* [GOAL]: List the lines from the one containing "The width and height of the screenshot is (214, 183)." through the last line as a numbered list, skipping any blank lines.
--- begin MATERIAL ---
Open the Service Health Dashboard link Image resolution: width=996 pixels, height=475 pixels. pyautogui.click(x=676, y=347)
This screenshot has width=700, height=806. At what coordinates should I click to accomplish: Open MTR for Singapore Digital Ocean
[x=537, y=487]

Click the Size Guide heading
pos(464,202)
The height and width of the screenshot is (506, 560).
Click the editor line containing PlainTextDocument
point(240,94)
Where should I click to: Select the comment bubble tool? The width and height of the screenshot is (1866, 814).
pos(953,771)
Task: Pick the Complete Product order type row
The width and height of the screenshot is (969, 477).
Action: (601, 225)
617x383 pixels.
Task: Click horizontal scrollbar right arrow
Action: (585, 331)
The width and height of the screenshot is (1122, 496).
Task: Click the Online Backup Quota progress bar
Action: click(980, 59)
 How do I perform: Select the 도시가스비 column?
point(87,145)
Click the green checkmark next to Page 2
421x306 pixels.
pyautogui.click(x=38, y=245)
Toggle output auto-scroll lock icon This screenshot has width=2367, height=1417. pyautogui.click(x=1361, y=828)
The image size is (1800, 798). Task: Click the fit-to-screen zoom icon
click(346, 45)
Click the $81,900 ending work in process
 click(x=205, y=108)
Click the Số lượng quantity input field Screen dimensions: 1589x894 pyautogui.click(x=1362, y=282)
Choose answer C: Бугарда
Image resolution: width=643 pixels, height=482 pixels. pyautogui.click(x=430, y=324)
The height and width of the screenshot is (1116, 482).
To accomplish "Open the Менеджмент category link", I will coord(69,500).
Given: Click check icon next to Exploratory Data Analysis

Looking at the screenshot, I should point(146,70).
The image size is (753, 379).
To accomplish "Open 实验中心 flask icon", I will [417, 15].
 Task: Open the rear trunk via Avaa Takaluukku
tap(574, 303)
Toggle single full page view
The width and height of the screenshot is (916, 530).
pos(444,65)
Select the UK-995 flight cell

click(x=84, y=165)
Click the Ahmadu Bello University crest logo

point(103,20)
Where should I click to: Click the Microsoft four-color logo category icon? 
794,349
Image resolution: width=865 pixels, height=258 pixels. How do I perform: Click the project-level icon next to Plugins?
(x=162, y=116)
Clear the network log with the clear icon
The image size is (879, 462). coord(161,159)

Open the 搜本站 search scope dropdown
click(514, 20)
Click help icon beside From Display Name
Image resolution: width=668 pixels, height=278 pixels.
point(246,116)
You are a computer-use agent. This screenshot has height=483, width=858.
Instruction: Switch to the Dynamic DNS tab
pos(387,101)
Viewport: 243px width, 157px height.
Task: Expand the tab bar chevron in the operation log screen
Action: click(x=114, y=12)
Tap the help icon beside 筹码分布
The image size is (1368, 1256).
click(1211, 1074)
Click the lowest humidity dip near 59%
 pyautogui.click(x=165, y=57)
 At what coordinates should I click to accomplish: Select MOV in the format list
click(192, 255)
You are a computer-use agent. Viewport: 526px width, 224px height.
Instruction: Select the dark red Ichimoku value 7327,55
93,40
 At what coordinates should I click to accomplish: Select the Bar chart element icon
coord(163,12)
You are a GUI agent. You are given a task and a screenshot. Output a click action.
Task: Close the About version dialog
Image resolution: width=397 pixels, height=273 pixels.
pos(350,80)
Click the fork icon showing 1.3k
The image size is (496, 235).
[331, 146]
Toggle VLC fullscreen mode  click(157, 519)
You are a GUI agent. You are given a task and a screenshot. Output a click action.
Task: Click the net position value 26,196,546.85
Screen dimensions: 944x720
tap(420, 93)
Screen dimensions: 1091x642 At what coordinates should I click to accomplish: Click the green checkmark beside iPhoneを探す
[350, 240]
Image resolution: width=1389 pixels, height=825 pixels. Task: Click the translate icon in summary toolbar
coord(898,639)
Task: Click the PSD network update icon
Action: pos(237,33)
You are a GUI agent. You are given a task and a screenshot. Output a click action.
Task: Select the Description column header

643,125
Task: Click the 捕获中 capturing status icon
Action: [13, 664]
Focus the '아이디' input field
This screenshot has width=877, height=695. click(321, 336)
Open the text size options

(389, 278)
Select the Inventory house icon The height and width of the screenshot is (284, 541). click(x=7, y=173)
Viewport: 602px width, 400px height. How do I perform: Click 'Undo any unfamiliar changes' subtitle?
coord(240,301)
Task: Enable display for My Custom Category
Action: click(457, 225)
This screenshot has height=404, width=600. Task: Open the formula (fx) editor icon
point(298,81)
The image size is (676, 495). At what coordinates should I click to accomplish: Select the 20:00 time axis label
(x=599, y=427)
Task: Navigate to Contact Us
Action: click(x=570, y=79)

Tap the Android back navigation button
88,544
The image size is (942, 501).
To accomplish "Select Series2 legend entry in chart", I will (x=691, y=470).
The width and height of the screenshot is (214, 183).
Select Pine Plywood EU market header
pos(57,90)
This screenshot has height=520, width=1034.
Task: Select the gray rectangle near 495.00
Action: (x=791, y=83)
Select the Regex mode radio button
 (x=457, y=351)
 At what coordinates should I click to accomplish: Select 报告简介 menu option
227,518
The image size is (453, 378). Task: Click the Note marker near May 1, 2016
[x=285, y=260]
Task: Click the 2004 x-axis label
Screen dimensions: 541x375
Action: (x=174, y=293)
--- end MATERIAL ---
* [TASK RESULT]:
1. The width and height of the screenshot is (214, 183).
2. Select Pine Plywood EU market header
3. pos(57,90)
4. This screenshot has height=520, width=1034.
5. Task: Select the gray rectangle near 495.00
6. Action: (x=791, y=83)
7. Select the Regex mode radio button
8.  (x=457, y=351)
9.  At what coordinates should I click to accomplish: Select 报告简介 menu option
10. 227,518
11. The image size is (453, 378). Task: Click the Note marker near May 1, 2016
12. [x=285, y=260]
13. Task: Click the 2004 x-axis label
14. Screen dimensions: 541x375
15. Action: (x=174, y=293)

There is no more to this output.